Christiane Passevant
Des spectres hantent l’Europe
Film documentaire de Maria Kourkouta et Niki Giannari
Article mis en ligne le 27 décembre 2016

par C.P.

Une première projection Des Spectres hantent l’Europe de Maria Kourkouta et Niki Giannari a eu lieu lors du 38e festival international du cinéma méditerranéen de Montpellier. Des Spectres hantent l’Europe avait été sélectionné pour la compétition des films documentaires.

Depuis le film a été présenté dan plusieurs festivals. Une prochaine projection aura le 7 février 2017 au Forum des images.

Les camps de réfugié.es sont des zones d’arbitraire, d’attentes interminables, de désespoir et même de mort par manque de soins… Des Spectres hantent l’Europe de Maria Kourkouta et Niki Giannari place immédiatement le spectateur et la spectatrice dans la réalité d’une situation insupportable. Le premier plan est fixe et cadré sur les pas d’une foule qui piétine dans la boue, se dirigeant vers une destination indéfinie. La seule certitude est que cette foule fuie et tente de passer vers un ailleurs pour échapper aux bombes et à la misère. Le défilé sans fin se poursuit…

Les queues sont une constante, attendre pour manger, pour boire, pour se laver, pour se soigner, pour des informations, pour passer la frontière, pour un droit à l’école, pour tout… Chaque geste du quotidien s’accompagne d’une attente obligatoire. L’attente est la règle.

Par les regards et les gestes saisis par la caméra, par le choix des cadres, des supports et des types de caméras, les deux cinéastes expriment le quotidien des réfugié.es dans le camp d’Idoméni, à quelques pas de la frontière, entre la Grèce et la Macédoine. Le camp est occupé par une population internationale, kurde, syrienne, pakistanaise, afghane et d’autres encore… Tous et toutes espèrent n’être que de passage, attendent pour avancer sur la route des Balkans vers l’Europe. Les autorisations, délivrées au compte-goutte, sont brusquement interrompues lorsque la communauté européenne interdit, sans explication, cette voie de passage.
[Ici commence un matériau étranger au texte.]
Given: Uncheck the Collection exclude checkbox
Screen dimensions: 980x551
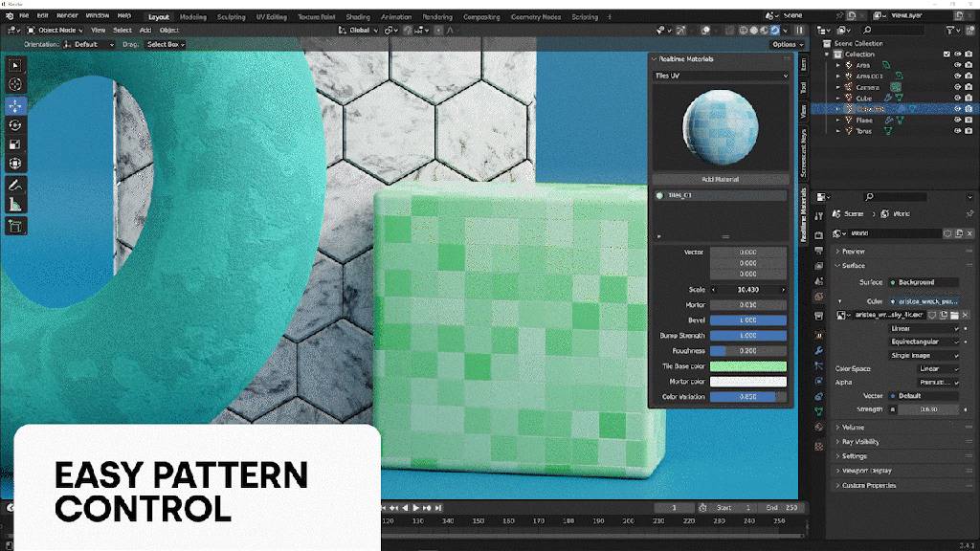Looking at the screenshot, I should click(947, 55).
En réponse à l’attente désespérée des réfugié.es, qui voient les trains de marchandises traverser quotidiennement la frontière et aperçoivent cet « autre côté » à portée de voix, c’est un silence glaçant accompagné de la brutalité des gardes-frontières.

En Grèce, il y aurait au moins 60 000 réfugié.es bloqué.es dans les camps tenus par l’armée et le HCR, des camps où les conditions de vie sont très précaires.

Dans des Spectres hantent l’Europe, l’idée de passage est fondamentale comme l’explique si bien le texte off qui accompagne la seconde partie du film. Il n’est pas seulement question de la catastrophe actuelle et de l’attitude inhumaine et scandaleuse des États, mais ce qui est souligné dans le film, c’est la pérennité de ces exils forcés des populations.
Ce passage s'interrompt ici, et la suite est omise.